Your task —
Copy the rows starting at the line containing "How do I perform: Open" and ending at the line containing "coord(763,219)", without the pictures.

Material for this task —
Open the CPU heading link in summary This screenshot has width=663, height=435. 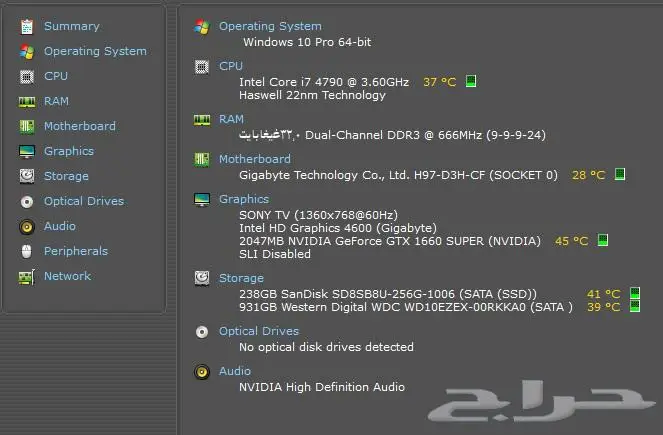coord(230,66)
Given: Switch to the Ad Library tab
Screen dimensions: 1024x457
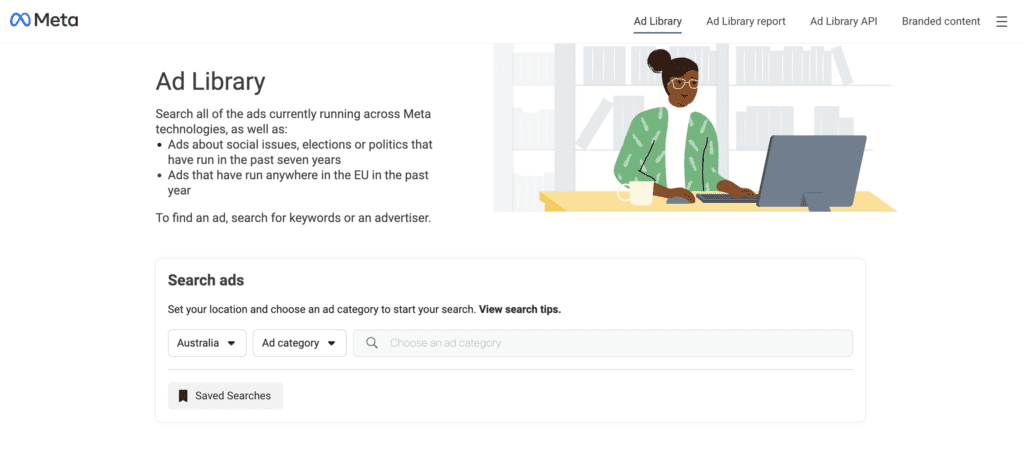Looking at the screenshot, I should tap(658, 22).
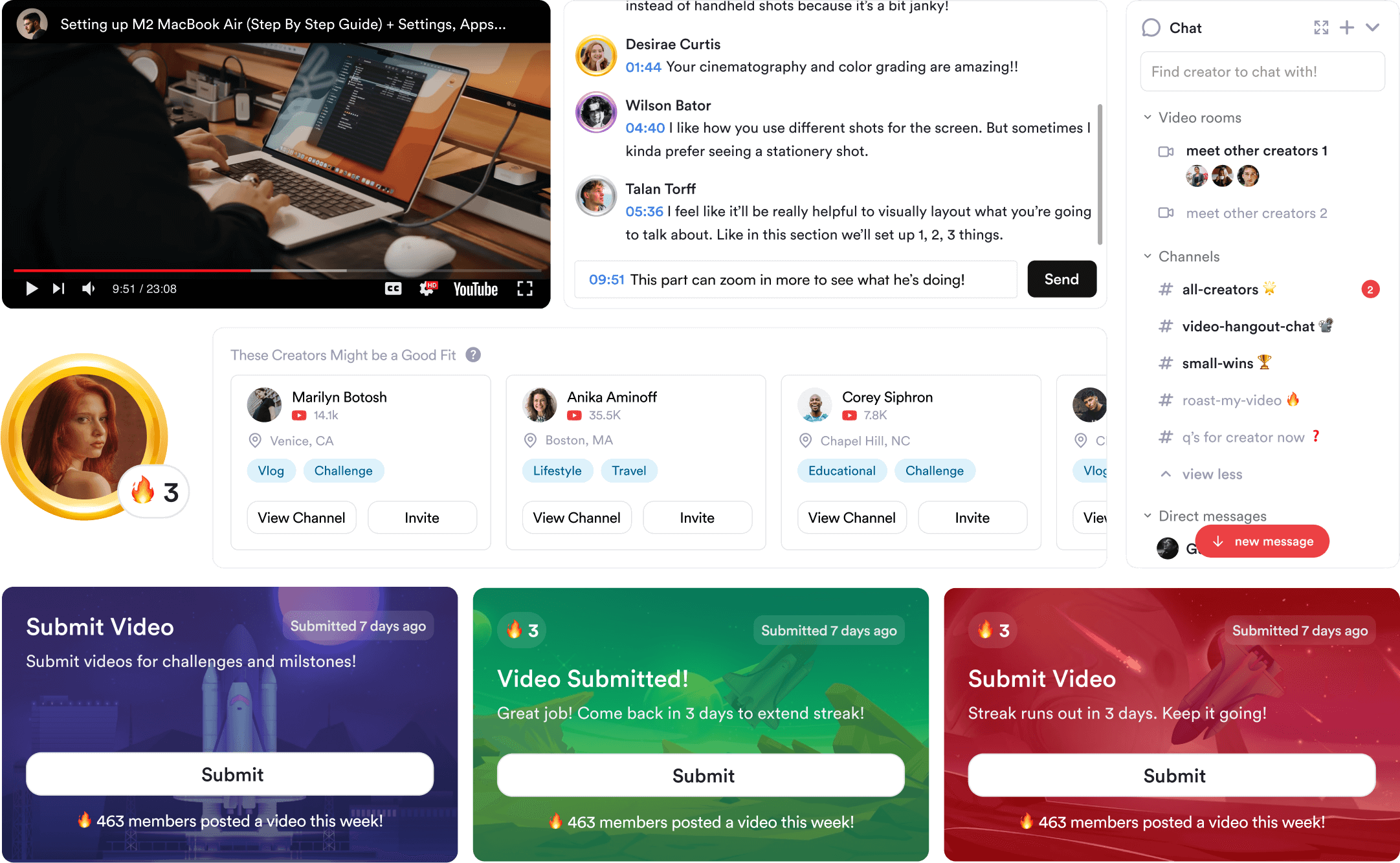Click the mute icon on the video player

point(89,289)
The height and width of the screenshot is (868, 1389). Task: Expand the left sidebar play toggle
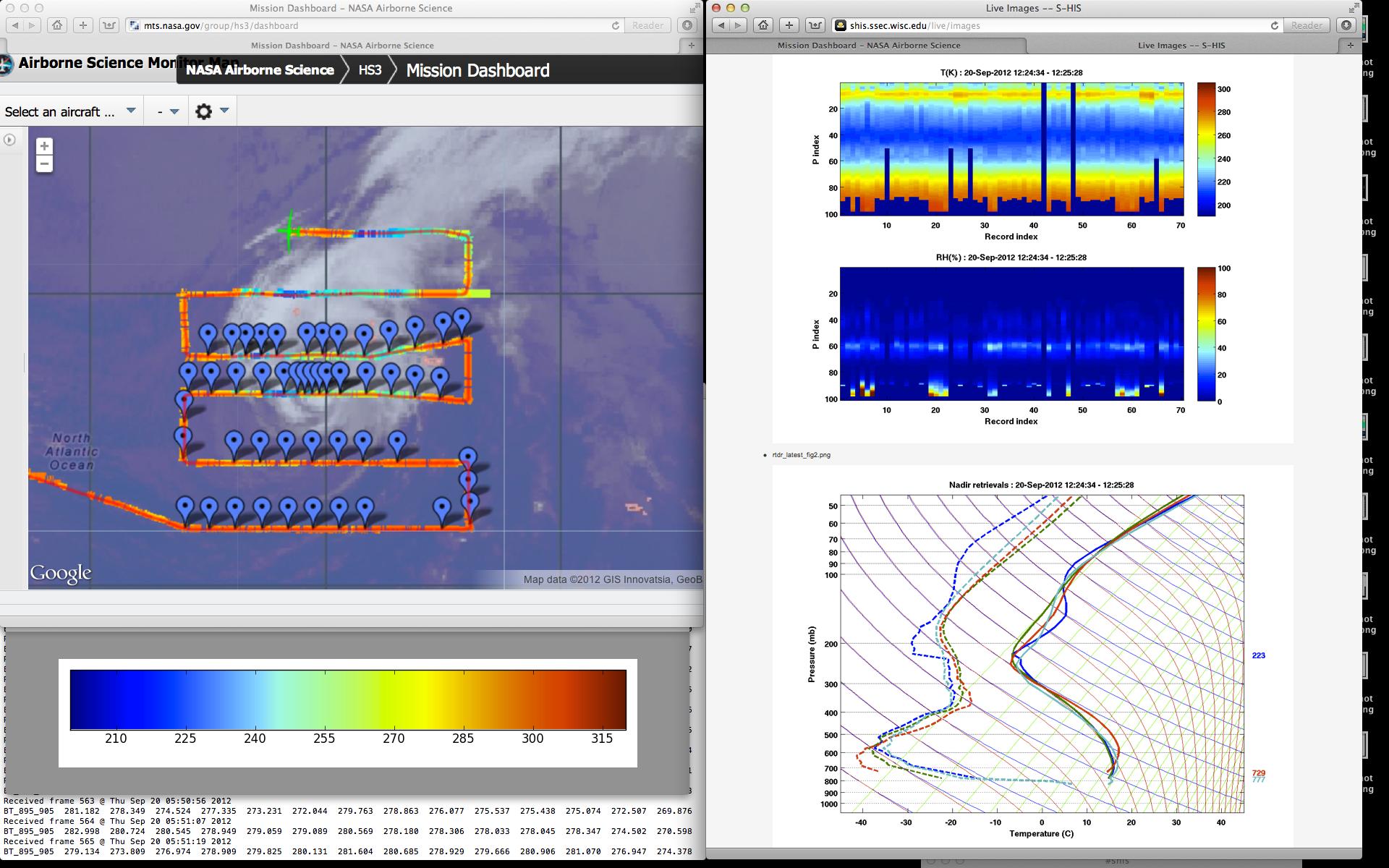pos(9,140)
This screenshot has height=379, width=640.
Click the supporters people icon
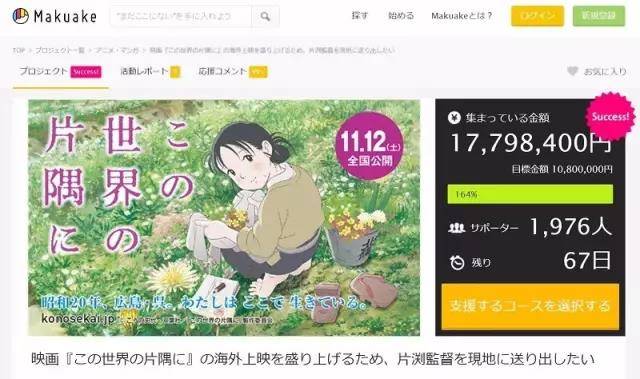(x=456, y=227)
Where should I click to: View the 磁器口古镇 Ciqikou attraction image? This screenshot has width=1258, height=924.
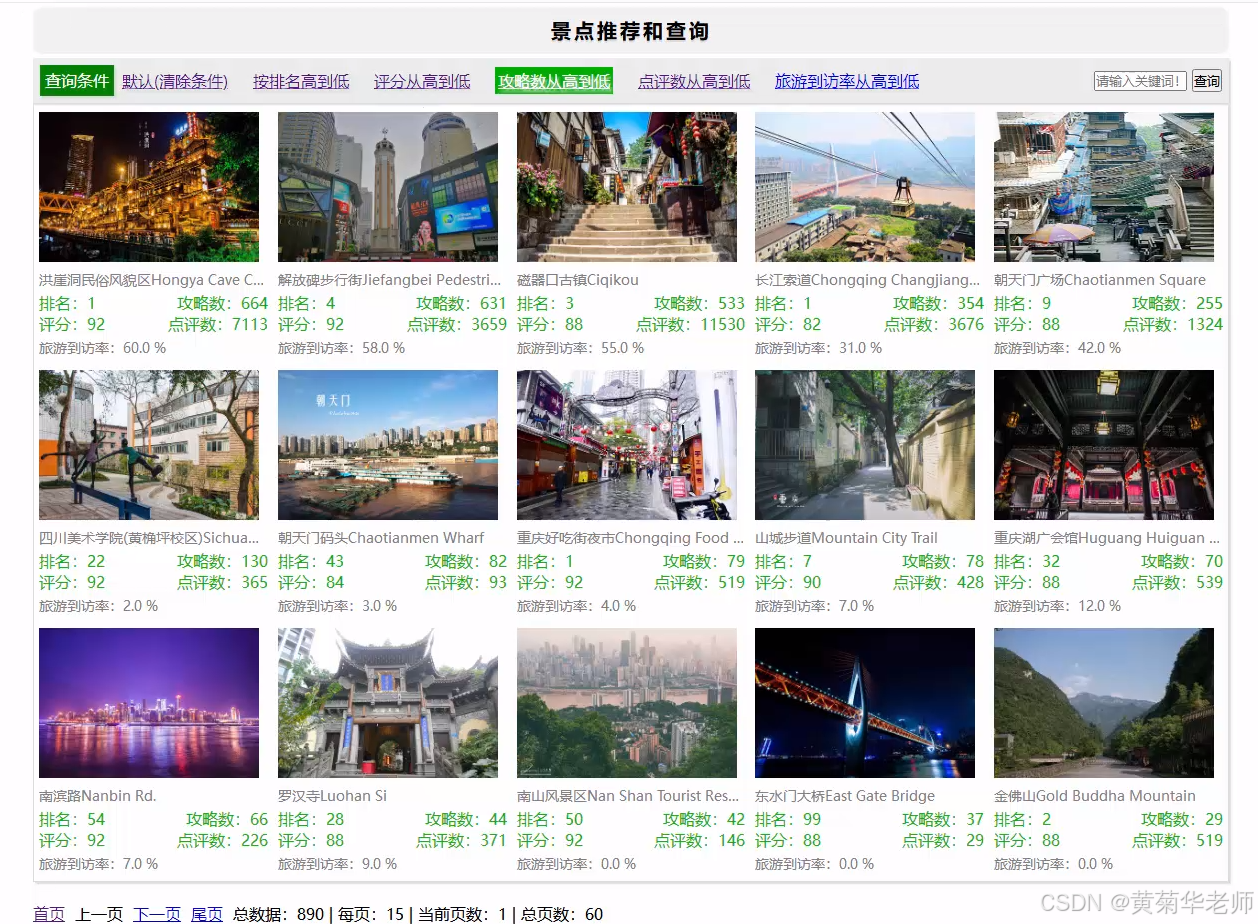tap(626, 186)
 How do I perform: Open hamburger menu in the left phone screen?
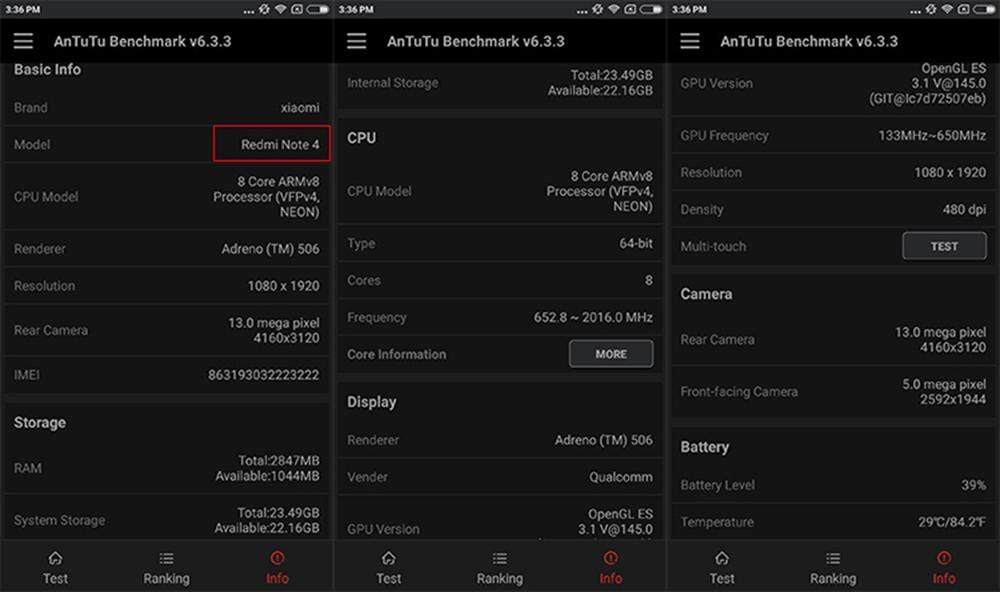23,42
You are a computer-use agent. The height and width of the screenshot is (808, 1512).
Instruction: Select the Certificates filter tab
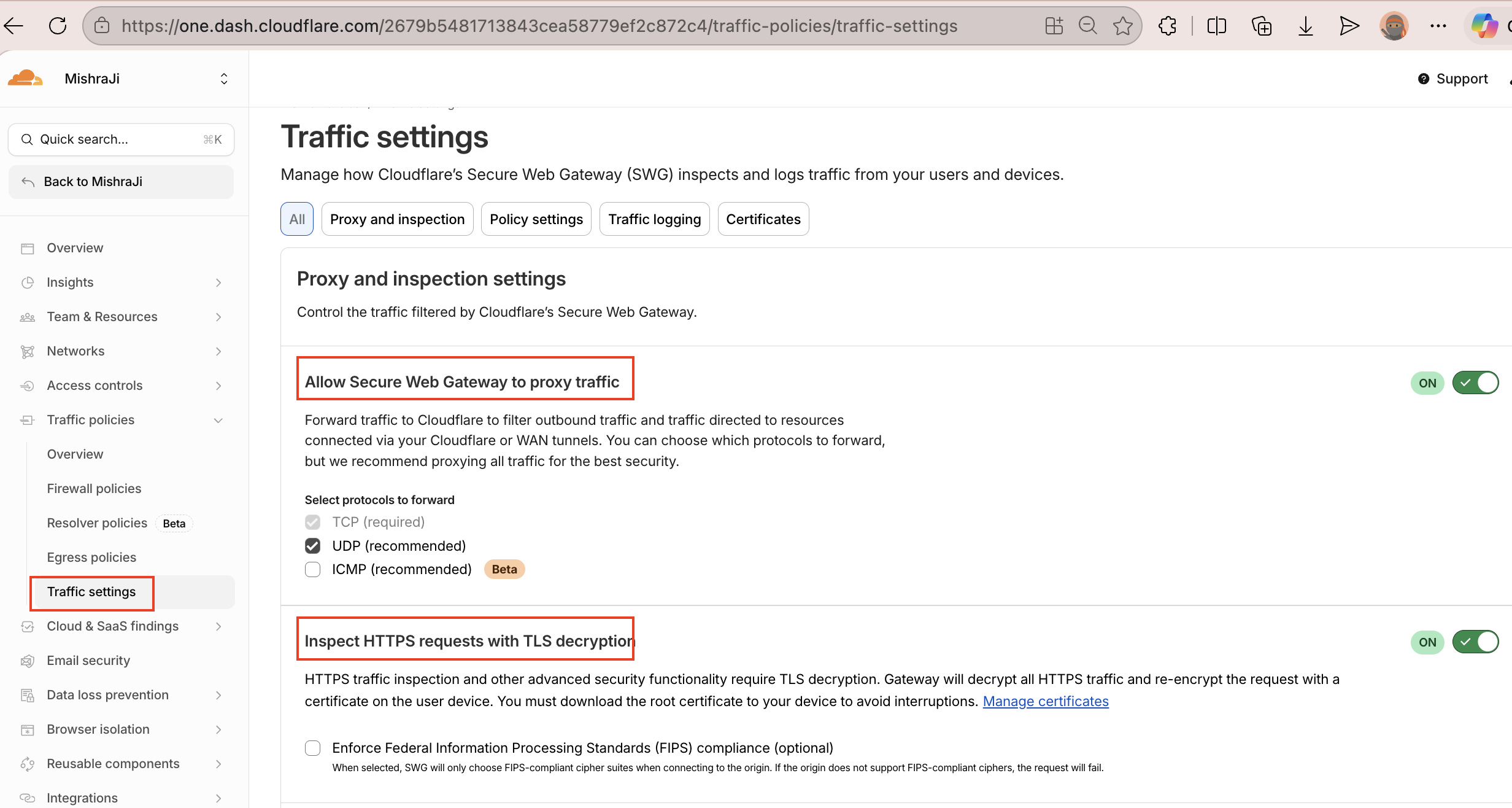coord(763,219)
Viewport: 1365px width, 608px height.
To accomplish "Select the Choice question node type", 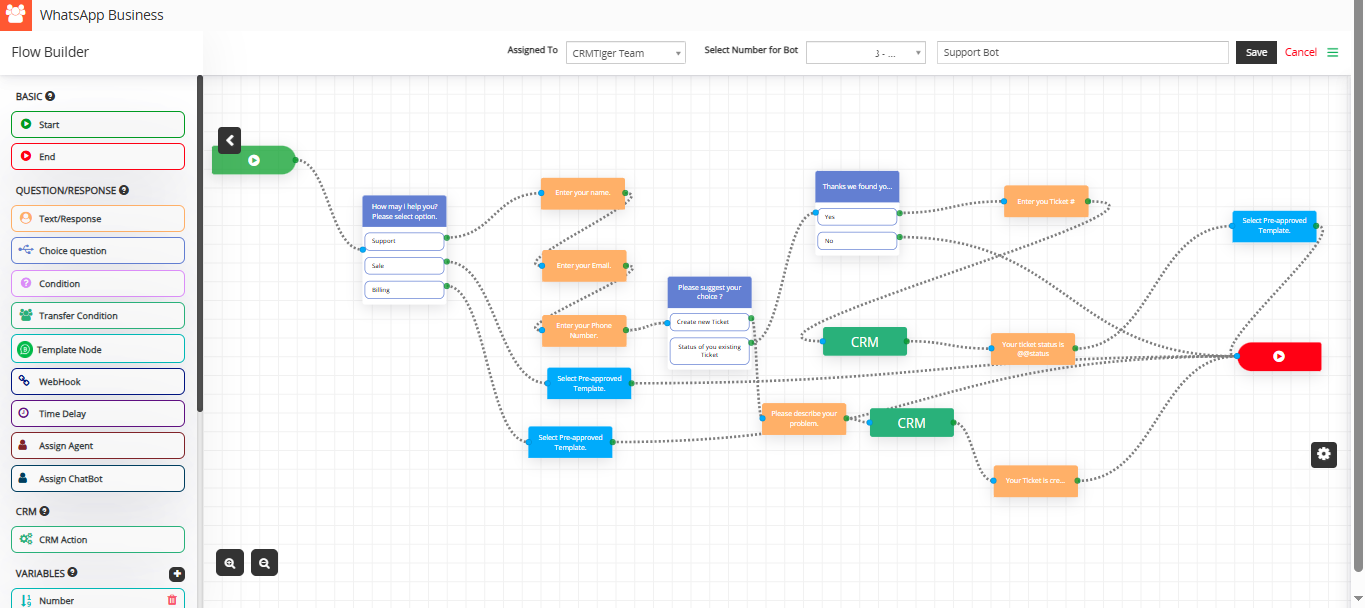I will pyautogui.click(x=98, y=251).
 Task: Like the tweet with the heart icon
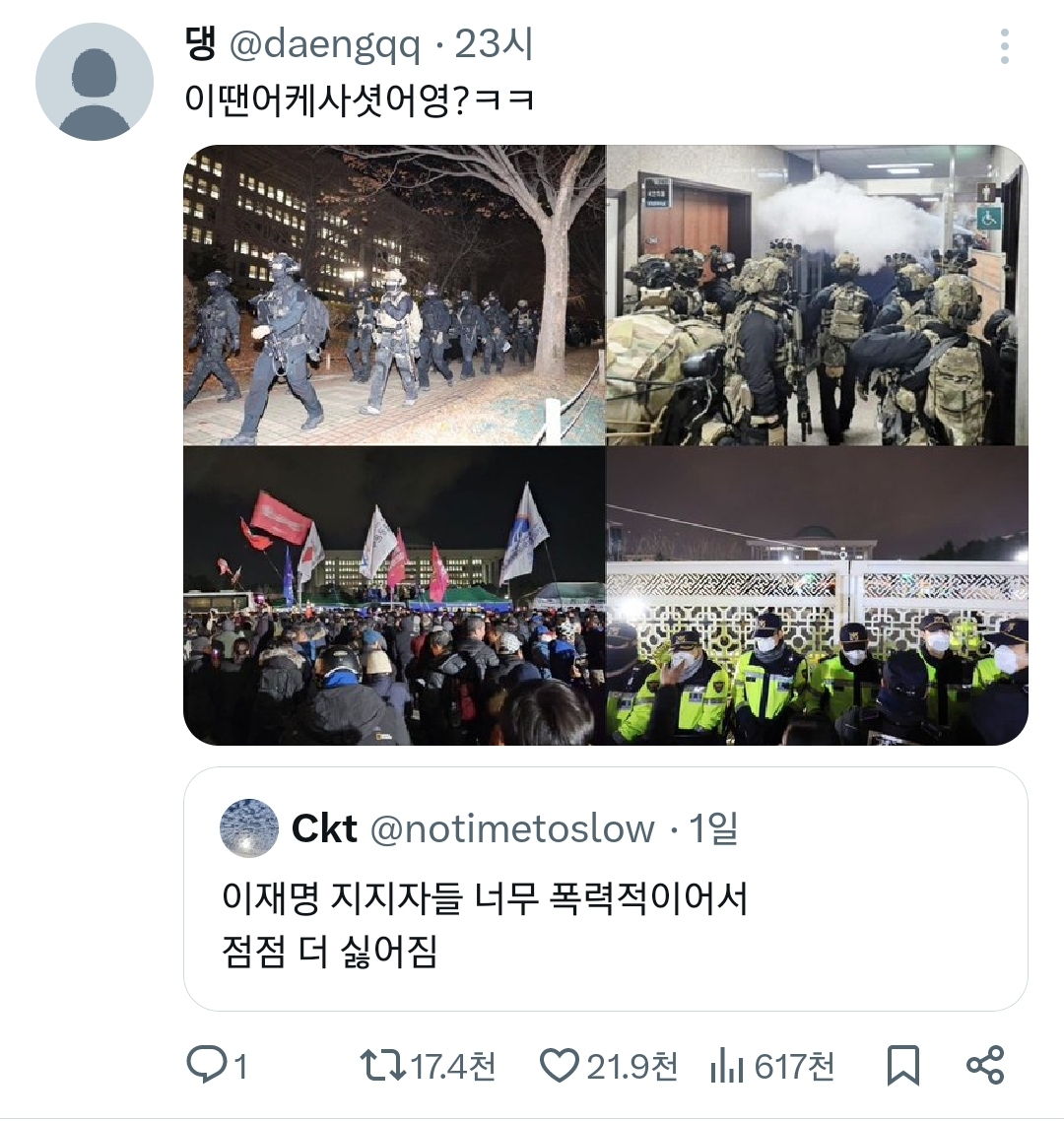(559, 1066)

Exercise output —
 How do I perform: Open hamburger menu in the left phone screen?
23,42
You are a computer-use agent. The height and width of the screenshot is (808, 1512).
Instruction: Select the Certificates filter tab
coord(763,219)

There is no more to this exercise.